Abstract

In this paper, a deterministic compartmental model for the control of typhoid fever, which takes into account a partially effective vaccine and drug resistance effect was proposed. We incorporated five control strategies which consist of mass public health education, vaccination, treatment, second-line of treatment, and protection or environmental sanitation to curtail the spread of the disease in the population. The model consists of eight (8) compartments that include: Vaccinated population, susceptible population, exposed population, asymptomatic infected human population, symptomatic infected human population, resistant human population, treated human population, and the bacterial population. We developed a non-linear differential equation to study the dynamics of the model. We computed the basic reproduction number for a case of constant control which can be used to control the transmission dynamics of the disease and proved the local and global stability of the disease-free equilibrium, the result of stability analysis revealed that the disease-free equilibrium (DFE) is locally asymptotically stable if the basic reproduction number is less than one (1) using Routh–Hurwitz Criterion (RHC) and globally asymptotically stable if the basic reproduction number is less than one through the method of Castillo-Chavez. The stability analysis of the disease-free equilibrium result indicates that typhoid can be completely wiped out if the average number of secondary infection is kept at a number less than unity.

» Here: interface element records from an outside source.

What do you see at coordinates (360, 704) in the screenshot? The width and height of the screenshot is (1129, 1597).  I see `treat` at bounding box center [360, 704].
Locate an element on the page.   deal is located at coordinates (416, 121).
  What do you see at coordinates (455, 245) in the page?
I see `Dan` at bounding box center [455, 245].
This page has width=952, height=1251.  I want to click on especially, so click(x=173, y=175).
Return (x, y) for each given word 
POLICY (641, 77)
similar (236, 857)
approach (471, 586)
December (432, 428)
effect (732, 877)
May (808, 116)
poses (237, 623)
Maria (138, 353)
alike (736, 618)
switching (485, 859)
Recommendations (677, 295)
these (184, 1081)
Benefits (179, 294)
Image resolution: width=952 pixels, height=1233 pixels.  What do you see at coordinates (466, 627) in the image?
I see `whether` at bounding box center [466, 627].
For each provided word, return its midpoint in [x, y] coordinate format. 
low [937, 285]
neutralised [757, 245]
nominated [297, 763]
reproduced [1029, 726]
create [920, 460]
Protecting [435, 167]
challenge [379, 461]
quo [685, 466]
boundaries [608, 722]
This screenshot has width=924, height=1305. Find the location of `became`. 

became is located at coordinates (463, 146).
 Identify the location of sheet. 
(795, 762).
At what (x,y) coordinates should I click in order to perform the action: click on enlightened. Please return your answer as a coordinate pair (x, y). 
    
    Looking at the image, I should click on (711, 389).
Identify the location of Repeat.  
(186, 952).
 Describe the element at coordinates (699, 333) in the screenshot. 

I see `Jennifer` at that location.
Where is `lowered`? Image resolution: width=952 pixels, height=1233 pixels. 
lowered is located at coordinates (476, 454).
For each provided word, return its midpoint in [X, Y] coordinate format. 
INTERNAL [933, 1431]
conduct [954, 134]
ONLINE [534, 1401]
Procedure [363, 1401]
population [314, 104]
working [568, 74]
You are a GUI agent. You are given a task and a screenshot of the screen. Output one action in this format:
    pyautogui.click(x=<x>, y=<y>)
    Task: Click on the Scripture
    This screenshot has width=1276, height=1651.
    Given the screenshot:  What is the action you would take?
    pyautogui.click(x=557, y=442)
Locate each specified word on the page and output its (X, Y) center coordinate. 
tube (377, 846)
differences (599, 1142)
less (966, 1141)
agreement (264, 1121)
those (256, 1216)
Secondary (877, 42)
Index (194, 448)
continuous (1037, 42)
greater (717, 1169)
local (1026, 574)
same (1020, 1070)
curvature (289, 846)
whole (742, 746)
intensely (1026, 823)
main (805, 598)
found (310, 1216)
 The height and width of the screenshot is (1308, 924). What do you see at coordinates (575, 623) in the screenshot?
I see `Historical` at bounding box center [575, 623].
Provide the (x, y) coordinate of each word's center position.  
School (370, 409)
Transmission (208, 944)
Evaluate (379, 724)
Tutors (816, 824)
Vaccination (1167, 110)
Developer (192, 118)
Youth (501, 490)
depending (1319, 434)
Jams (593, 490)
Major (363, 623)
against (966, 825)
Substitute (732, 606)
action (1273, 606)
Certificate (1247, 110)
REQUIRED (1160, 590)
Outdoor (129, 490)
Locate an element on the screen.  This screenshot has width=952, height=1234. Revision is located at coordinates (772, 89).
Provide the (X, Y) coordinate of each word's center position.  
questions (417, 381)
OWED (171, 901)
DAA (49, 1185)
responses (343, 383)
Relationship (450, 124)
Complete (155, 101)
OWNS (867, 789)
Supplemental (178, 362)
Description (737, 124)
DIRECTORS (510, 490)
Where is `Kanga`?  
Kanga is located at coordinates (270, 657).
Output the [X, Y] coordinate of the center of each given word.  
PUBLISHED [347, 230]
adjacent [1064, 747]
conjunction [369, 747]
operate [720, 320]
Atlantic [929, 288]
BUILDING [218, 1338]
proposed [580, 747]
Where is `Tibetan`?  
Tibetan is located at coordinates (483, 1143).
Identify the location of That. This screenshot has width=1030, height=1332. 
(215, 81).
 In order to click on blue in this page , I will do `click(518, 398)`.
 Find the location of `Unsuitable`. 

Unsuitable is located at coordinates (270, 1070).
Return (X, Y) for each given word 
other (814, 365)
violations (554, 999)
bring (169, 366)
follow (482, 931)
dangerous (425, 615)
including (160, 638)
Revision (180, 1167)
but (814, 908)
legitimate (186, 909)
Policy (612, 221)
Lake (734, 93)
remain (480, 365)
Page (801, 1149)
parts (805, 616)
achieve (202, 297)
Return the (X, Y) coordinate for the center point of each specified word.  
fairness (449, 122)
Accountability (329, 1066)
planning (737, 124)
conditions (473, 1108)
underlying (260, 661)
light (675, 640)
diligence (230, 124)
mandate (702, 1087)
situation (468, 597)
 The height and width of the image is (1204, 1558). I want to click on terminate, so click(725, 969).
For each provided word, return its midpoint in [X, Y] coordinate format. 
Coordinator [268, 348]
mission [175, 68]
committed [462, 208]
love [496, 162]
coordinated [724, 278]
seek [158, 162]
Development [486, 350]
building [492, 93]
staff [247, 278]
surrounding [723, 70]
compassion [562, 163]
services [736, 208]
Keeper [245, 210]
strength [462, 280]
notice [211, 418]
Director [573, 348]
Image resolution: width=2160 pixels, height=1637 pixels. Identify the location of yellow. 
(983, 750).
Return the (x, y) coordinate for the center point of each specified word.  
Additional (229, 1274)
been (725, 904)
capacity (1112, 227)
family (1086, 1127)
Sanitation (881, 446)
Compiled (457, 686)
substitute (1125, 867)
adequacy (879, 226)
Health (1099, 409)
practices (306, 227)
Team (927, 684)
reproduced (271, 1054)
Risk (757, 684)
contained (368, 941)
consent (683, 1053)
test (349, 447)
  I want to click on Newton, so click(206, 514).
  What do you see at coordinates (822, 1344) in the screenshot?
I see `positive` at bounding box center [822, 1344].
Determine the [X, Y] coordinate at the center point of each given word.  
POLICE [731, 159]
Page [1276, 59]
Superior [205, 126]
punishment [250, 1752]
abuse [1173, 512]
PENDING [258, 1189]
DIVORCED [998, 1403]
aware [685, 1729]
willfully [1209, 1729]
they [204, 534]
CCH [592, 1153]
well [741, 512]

We carry out sensitivity analyses on the reproduction number to ascertain the parameters that affect the reproduction number. Based on the results, an optimal control problem was formulated and analyzed using Pontryagin’s Maximum Principle (PMP) to determine the optimality system. We solved the optimality system using the forward and backward sweep method and the results revealed that the combination of vaccination, public health education, treatment, the second line of treatment, and environmental sanitation is the best strategy for controlling the spread of the disease.